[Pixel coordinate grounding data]
════════════════

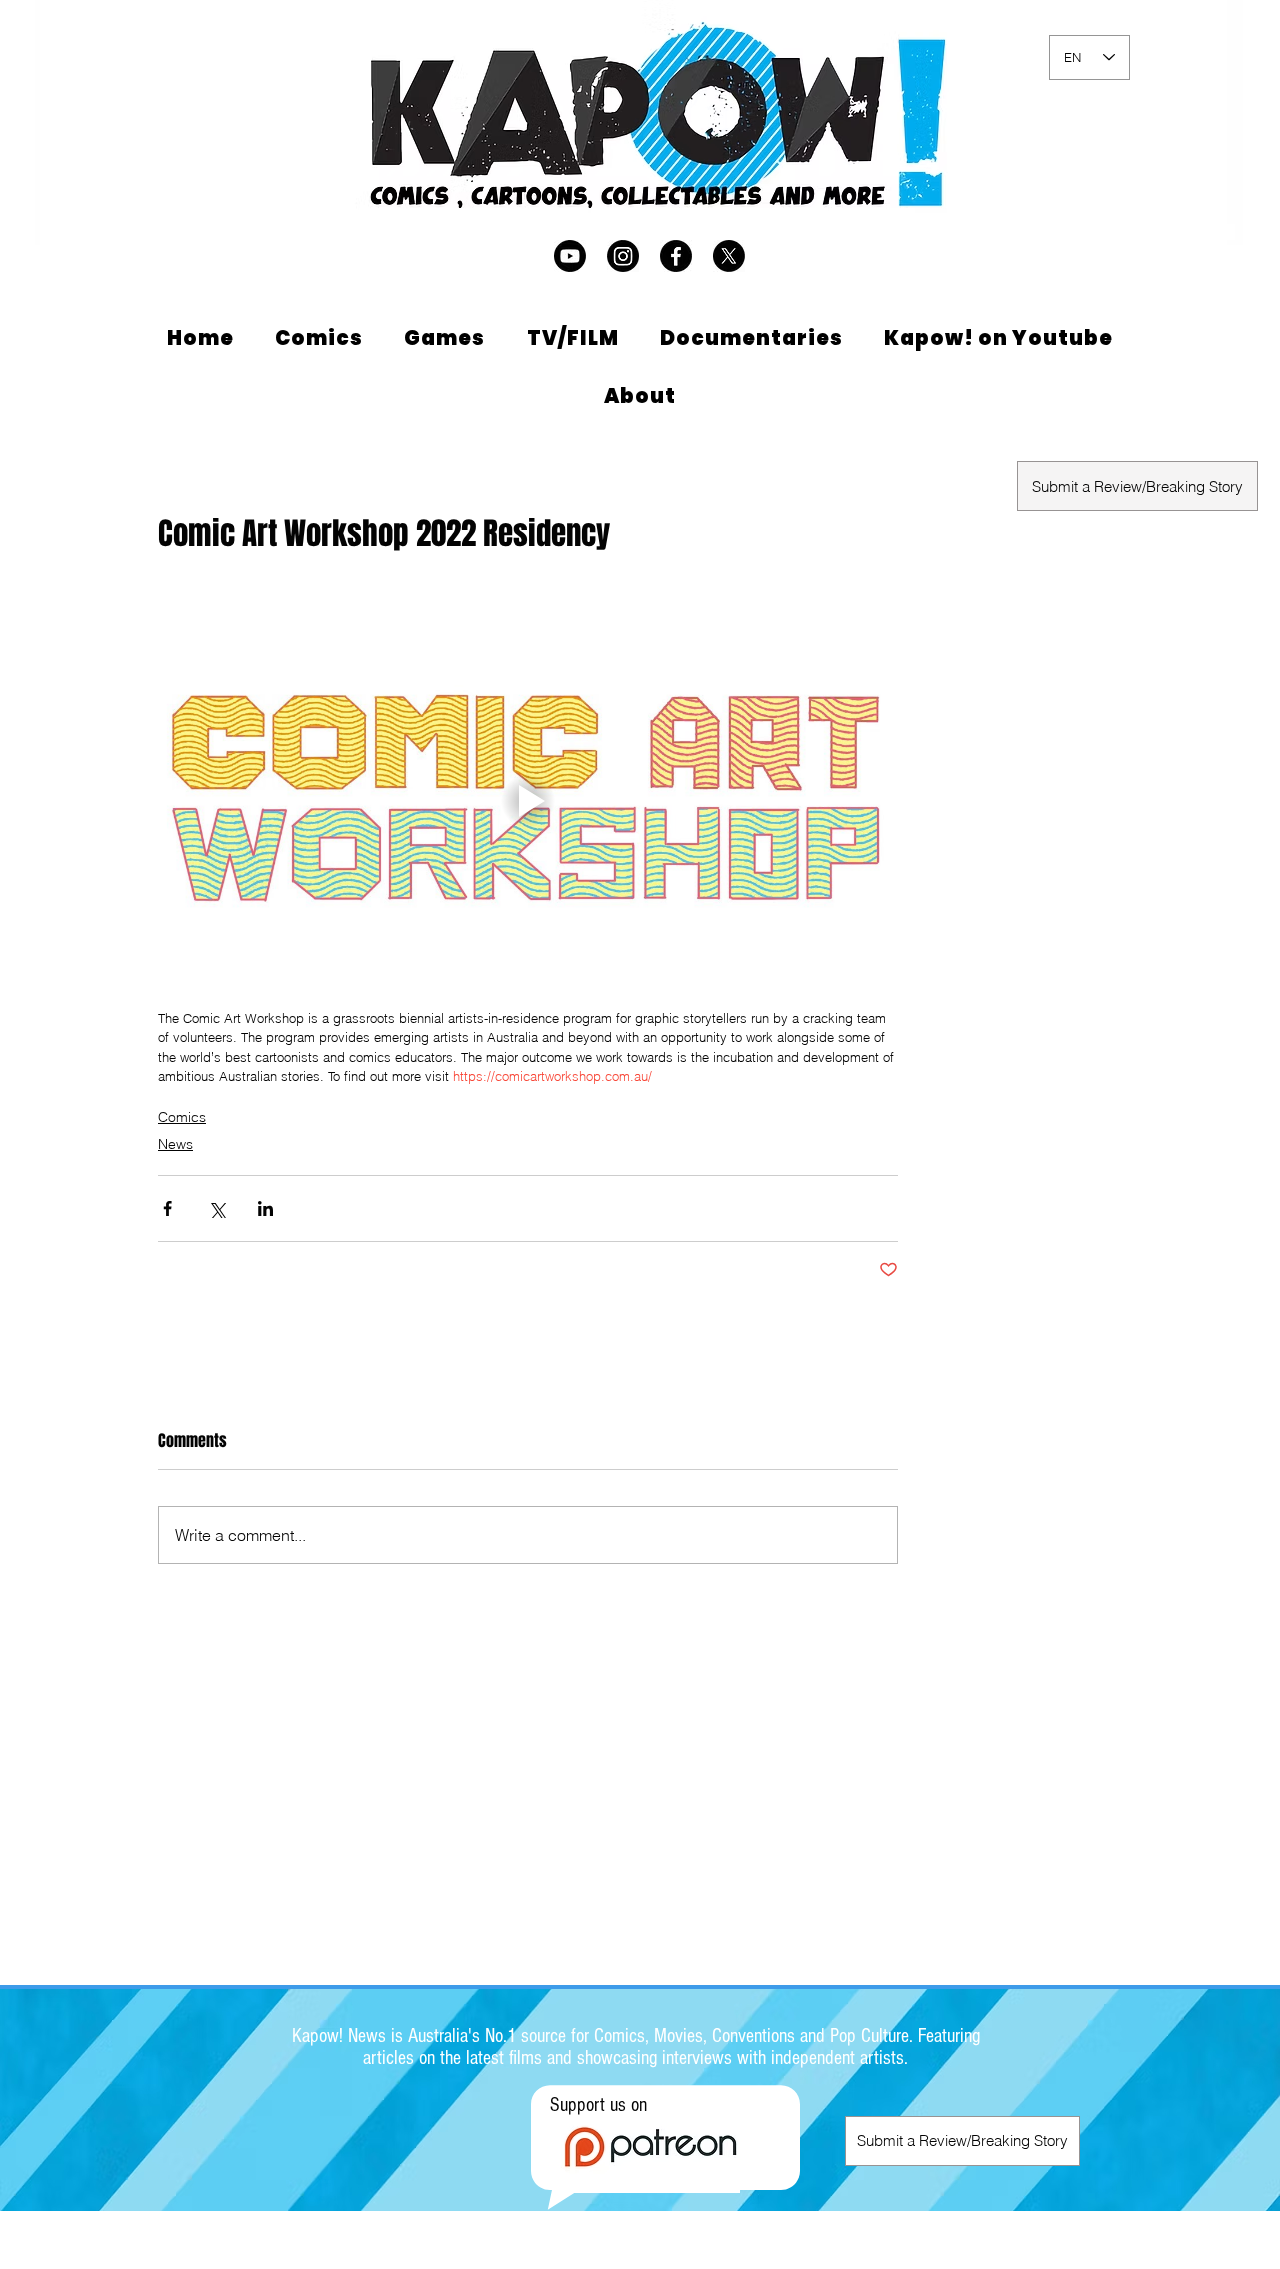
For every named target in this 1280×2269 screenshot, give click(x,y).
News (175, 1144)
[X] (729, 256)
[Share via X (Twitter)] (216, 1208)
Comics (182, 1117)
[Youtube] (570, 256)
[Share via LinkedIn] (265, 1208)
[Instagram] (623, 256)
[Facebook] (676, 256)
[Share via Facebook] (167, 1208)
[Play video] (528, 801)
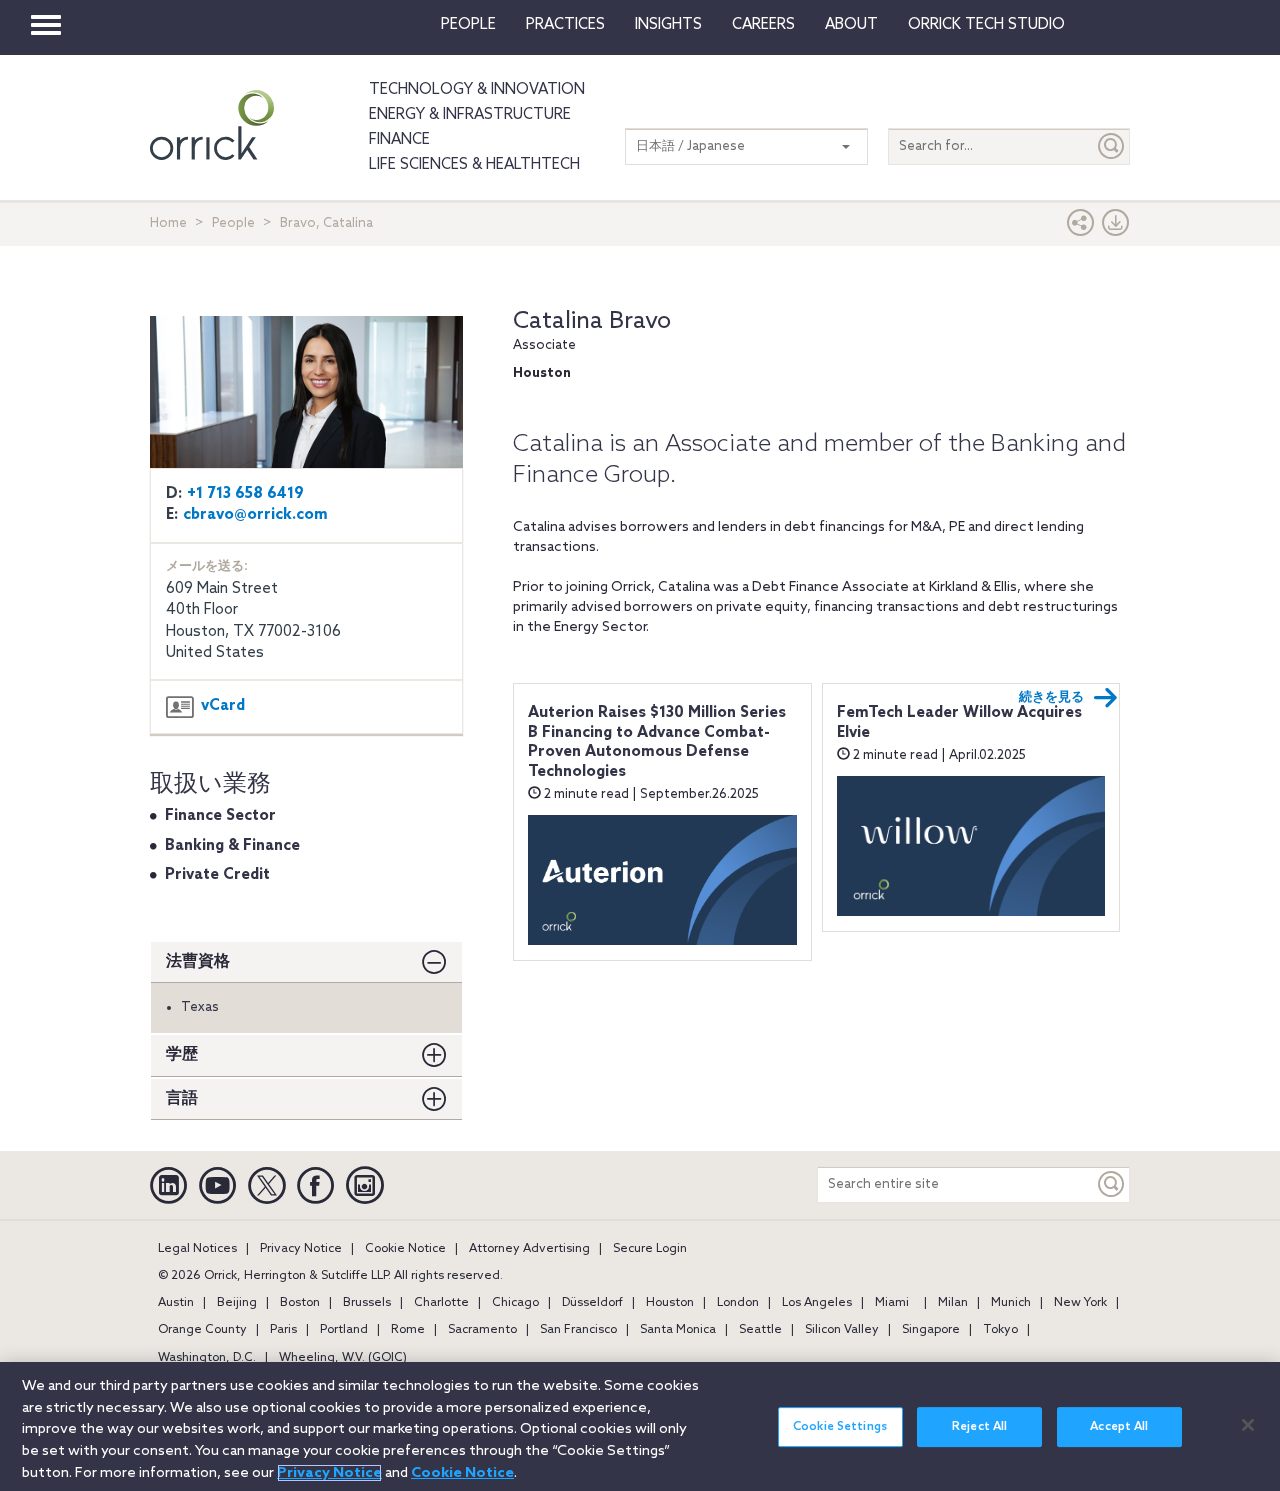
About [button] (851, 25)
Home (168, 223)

════════════════

TASK DETAILS: The result is an exact copy of the lines from the one holding "[Share via Facebook] (167, 1208)" through the final line of the data above, both ends included, minus the pictures.

WRITTEN REPLY:
[Share via Facebook] (167, 1208)
[Play video] (528, 801)
About [button] (851, 25)
Home (168, 223)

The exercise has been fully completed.